I'm new to springBatch chunking. I want to understand how reader works
here is the scenario : implementing a purging of user accounts Chunk processor : have a reader which reads all the user accounts that matches with purge criteria ,in an order. processor : for each user account based on the some calculation ,it may create a new user account and also changes current record(say mark it as purged)
question : how doe the reader work? say i have 5000 user accounts. If my chunk size is 1000
will reader reads 1000 records and then starts processor . (say processor creates another 100 new records ) ,now writer writes whatever records updated
for reading next 1000 records will the reader executes query again? how does it know where to start?
I'm using hibernate.
To answer your specific question, it depends on the ItemReader
implementation you use.
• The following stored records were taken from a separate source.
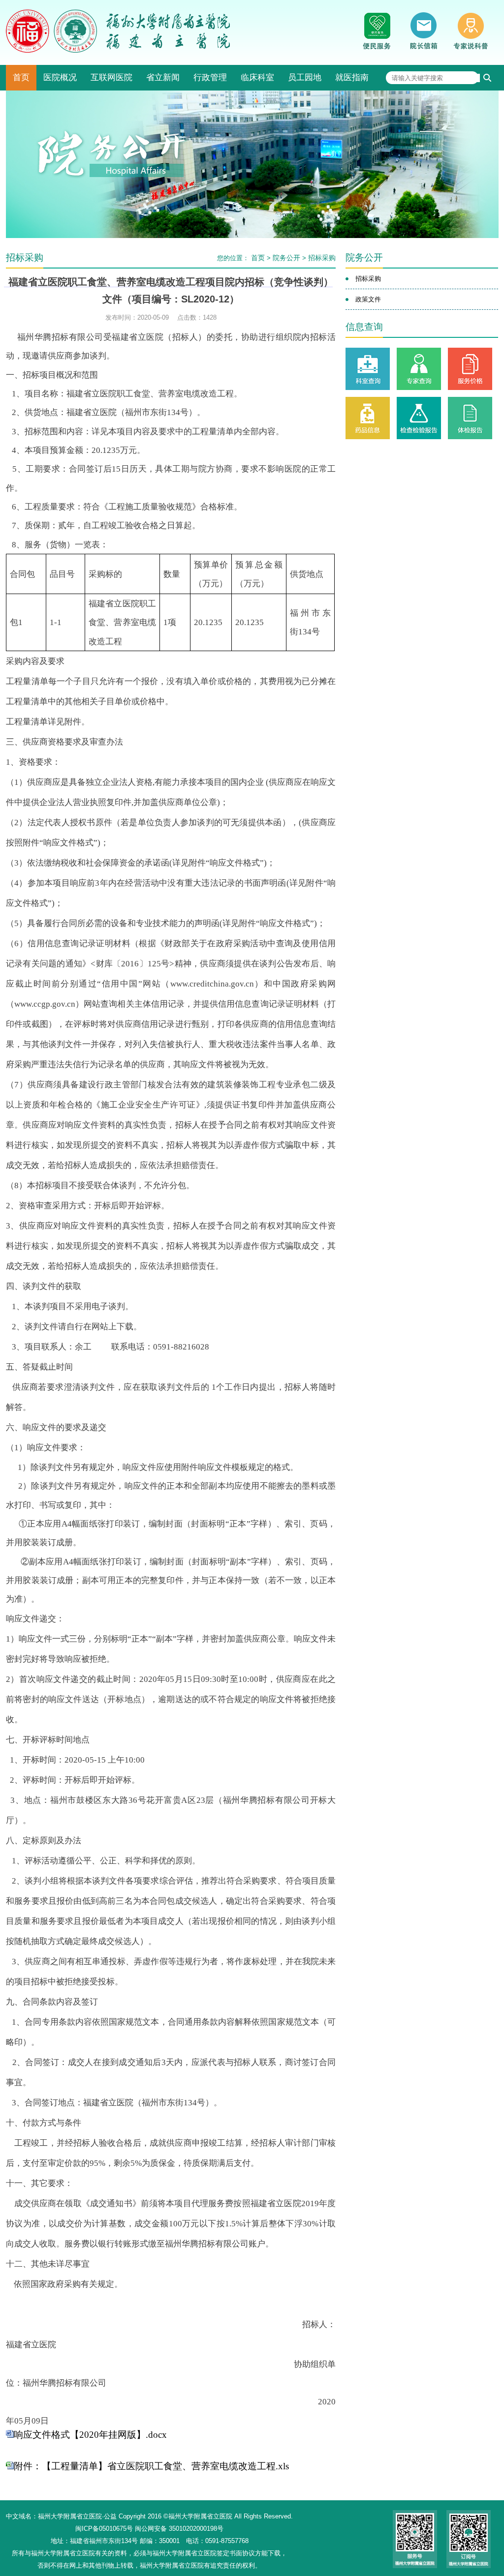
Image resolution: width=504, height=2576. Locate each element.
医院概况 (60, 77)
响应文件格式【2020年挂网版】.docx (90, 2434)
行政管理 (210, 77)
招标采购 (322, 258)
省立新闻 (163, 77)
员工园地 (304, 77)
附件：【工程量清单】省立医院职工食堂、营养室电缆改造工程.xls (151, 2466)
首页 (21, 77)
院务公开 (286, 258)
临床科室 (257, 77)
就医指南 (352, 77)
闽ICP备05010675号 (104, 2528)
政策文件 (368, 299)
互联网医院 (111, 77)
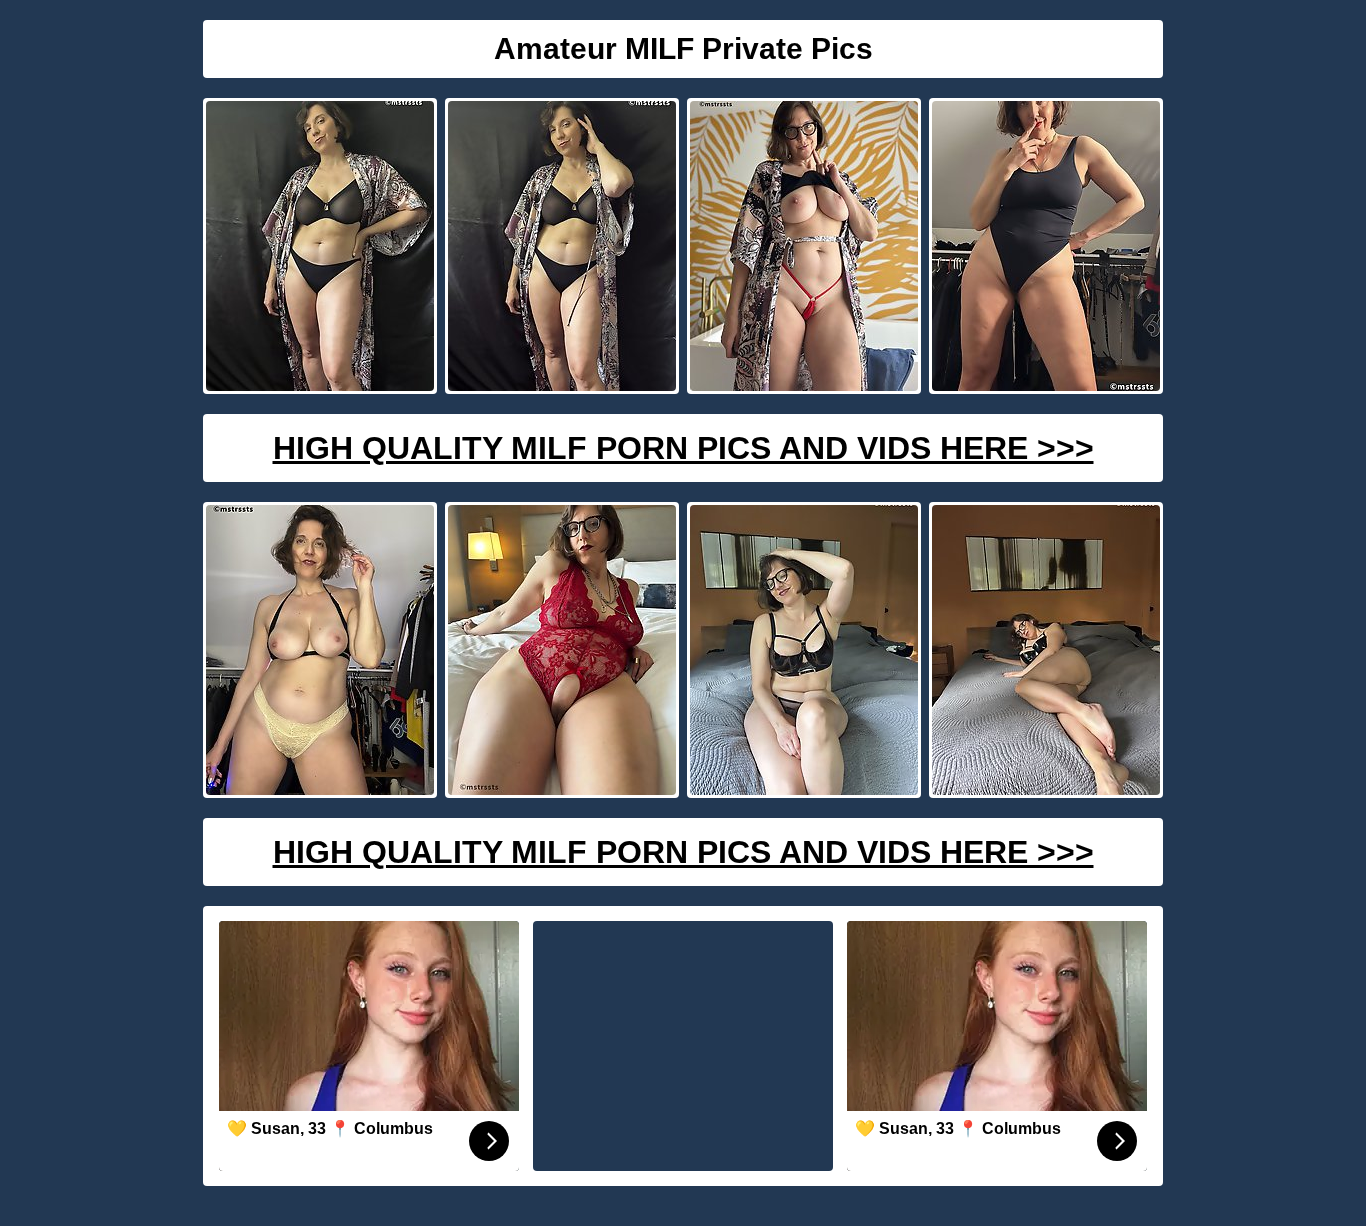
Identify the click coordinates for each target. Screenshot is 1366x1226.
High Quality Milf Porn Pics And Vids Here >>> (683, 448)
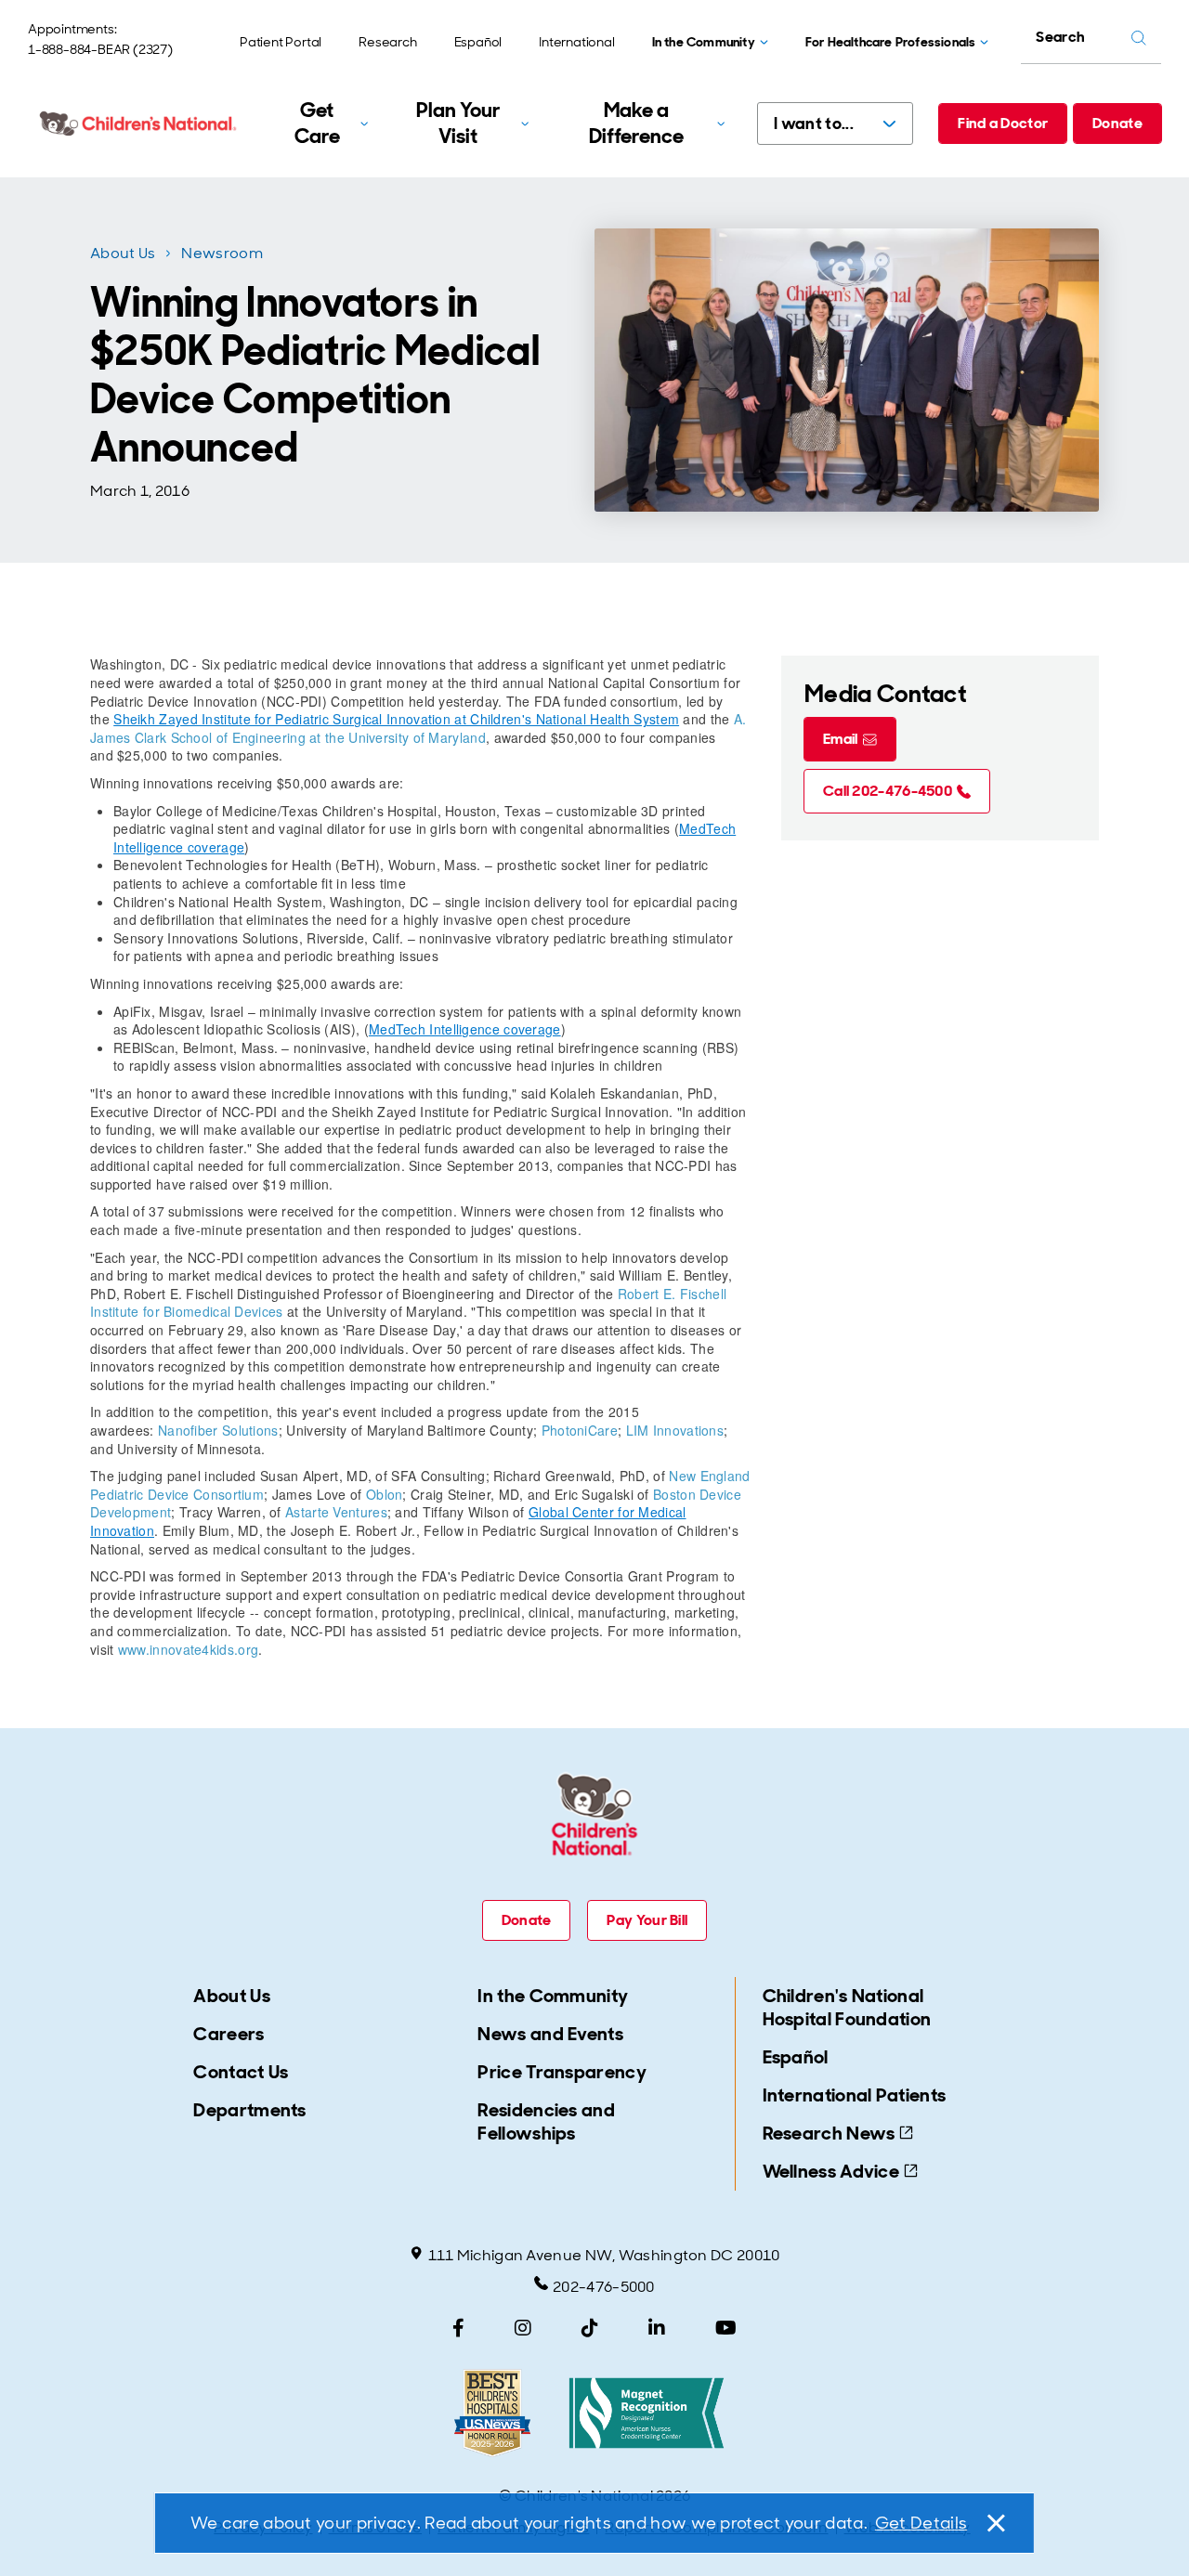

If you're using the JdbcCursorItemReader
, we hold the cursor open during the entire process so we're really reading from the execution of one query. If you're using the JdbcPagingItemReader
, then where the next chunk begins is based on the pagination logic.
A couple notes:
JdbcPagingItemReader
, each query is a unique query so if you add records that meet the criteria, they will be returned as well (I'm not 100% sure what would happen if the underlying data changed while a cursor was open…it may be a function of the db itself). Typically, you'll tag the records you want to process in that batch run with some from of flag (timestamp, processing flag, etc).